Q. When is a lie not a lie? A. When it's a harmless fantasy

24th January 1997 at 00:00
David is a bright eight-year-old who is notorious among his classmates for telling fantastic whoppers. Each week he comes into school with a new one: about his father being a deep-sea diver and his mother being a famous movie actress; about his half-term holiday to Australia; about his older sister earning Pounds 500 a week as a model; about his granny's pet monkey and his cousin's indoor swimming pool. Everyone knows David tells incredible porky pies, and nobody is much fussed by them. That's just the way he is.

Across the room sits Chris, another bright little boy who tells tales. But his are known as lies. Chris pockets friends' sweets and denies all knowledge of the heinous crime, or pushes someone in the playground and blames it on someone else, or tears up a classmate's drawing and then proclaims his innocence when confronted. In fact, he'll deny having done something even when there are dozens of witnesses. Everyone knows that Chris tells lies, and nobody trusts him much because of it.

Both Chris and David would have very long noses if they were wooden puppets. But, because they live in the real world, they have reputations instead. However, while David is known as a fantasist with a wild imagination, Chris has an image problem that would tax Max Clifford. Both boys are pedlars of untruths, but for different reasons. How teachers and parents deal with them is not straightforward. A London-based child psychotherapist argues that the most difficult task is making the distinction between fantasy and lying: "It's an important one to make, even if there is a fine line between the two. You have to look at the particular situation: at what the child believes, at what is the motivation behind the story, at whether it is light-hearted tale-spinning or whether it is said with conviction. It is a question of degree and quality. "

The fantasist may be trying to compensate for a troubled family life or feelings of inadequacy. The blatant liar may be acting dishonestly as a cry for help or because this is the way he sees his nearest and dearest operating. But just as important a factor is the child's age. While three, four and five-year-olds are notorious for their tall tales ("Did you know that a tiger chased me all the way down the stairs yesterday?"; "That colour isn't white, it's black"), by the time children get to junior school they should have reached the developmental watershed of being able to admit when they have done something wrong. Of course, they will have also reached the irrefutable conclusion that when you admit you have done something wrong, you get punished for it.
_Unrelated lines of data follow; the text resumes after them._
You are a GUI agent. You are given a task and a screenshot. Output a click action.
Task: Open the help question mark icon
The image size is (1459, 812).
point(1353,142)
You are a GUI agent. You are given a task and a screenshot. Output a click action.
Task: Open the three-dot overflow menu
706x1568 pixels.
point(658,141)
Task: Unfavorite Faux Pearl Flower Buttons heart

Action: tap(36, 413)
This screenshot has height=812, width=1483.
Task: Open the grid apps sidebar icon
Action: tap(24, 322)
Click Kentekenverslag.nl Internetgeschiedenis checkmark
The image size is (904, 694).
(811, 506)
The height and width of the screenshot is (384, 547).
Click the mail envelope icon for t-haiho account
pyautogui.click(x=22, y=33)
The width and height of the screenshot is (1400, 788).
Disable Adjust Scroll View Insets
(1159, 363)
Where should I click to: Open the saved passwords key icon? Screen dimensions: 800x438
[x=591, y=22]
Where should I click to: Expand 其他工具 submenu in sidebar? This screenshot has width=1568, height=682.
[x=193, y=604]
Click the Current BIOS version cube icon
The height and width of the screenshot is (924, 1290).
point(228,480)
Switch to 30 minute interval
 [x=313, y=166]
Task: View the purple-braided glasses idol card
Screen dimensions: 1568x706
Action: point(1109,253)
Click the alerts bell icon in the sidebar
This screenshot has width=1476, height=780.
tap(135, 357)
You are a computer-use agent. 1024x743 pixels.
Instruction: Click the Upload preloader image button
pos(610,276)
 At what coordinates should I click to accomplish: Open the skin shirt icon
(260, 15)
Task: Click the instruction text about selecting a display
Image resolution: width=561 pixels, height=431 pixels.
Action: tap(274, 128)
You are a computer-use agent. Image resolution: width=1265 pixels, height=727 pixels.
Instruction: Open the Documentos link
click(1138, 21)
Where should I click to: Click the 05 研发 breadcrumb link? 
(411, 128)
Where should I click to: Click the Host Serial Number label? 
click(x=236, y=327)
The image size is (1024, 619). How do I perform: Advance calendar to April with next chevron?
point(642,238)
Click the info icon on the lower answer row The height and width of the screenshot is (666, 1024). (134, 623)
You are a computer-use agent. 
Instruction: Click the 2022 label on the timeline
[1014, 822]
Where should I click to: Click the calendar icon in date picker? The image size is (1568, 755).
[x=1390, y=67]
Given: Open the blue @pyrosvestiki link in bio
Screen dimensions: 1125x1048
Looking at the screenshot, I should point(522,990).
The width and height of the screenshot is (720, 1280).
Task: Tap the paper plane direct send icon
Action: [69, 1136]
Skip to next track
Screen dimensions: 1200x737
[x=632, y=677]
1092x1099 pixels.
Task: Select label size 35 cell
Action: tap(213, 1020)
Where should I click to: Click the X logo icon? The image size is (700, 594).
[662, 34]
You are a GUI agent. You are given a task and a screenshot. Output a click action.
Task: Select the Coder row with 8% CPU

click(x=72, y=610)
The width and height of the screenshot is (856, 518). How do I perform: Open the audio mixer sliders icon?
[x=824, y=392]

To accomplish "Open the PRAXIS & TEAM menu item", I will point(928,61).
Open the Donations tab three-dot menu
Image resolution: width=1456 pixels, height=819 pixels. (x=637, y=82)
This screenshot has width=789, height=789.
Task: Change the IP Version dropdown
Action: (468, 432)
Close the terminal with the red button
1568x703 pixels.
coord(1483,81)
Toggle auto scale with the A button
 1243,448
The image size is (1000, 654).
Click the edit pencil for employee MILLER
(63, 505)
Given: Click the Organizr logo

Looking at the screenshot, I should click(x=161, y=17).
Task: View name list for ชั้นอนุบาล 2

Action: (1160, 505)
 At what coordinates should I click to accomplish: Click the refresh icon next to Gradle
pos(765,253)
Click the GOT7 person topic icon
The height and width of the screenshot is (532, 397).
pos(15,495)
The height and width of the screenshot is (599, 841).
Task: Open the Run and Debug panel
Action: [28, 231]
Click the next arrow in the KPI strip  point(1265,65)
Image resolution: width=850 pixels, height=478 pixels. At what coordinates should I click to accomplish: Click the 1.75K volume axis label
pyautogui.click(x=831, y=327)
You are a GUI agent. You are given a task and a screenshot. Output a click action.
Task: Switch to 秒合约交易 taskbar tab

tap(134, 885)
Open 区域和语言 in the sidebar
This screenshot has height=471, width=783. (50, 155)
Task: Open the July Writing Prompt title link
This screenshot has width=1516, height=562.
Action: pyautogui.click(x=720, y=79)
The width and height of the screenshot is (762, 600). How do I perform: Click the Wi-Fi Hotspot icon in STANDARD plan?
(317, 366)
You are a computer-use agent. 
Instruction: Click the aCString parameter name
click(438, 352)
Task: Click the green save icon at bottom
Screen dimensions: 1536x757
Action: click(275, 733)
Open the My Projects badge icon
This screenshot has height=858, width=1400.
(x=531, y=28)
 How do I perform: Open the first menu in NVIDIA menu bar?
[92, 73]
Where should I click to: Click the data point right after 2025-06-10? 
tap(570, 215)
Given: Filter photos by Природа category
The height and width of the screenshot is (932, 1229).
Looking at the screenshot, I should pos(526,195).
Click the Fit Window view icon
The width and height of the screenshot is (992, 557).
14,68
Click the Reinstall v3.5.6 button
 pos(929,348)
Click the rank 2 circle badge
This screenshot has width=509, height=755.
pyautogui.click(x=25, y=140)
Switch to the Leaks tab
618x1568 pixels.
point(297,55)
A former primary headteacher from the Midlands is down to earth on the subject of how you deal with a child who avoids the truth, for whatever reason: "Every child at some point will look you straight in the eye and deny they have done something, even when they know they're painting themselves into a corner. There is a strong pressure on all of us to lie in order to get out of trouble. " His approach is to use intellectual comeuppance. He will sit the perpetrator down and talk him or her through the incident. He may bring in other children to help unravel the story. The more the better. Going over the incident so meticulously will cause the logic to fall apart - sooner or later.

It is crucial, he says, for teachers to use all the professional and personal skills at their disposal to avoid confrontation. Showing a child up is not the aim. "It requires gentle handling, particularly when parents are involved. It's quite an ordeal for a parent to be told by someone that their child is telling lies. The reaction of many will be, 'I know my child better than anyone else, and he wouldn't lie'."

Since a cursory flick through the Bible will show what an age-old sport lying is, it is a safe bet that the young fibbers in your class will continue spinning their stories. One strategy is what the retired head calls the pre-emptive strike: when a child brings something nickable into school to share with others, make it clear to everyone that it is hers, that she has brought it in to show them and that she will be taking it back with her at the end of the day. Thinking proactively is often the most direct way of thwarting the aspirant Artful Dodger.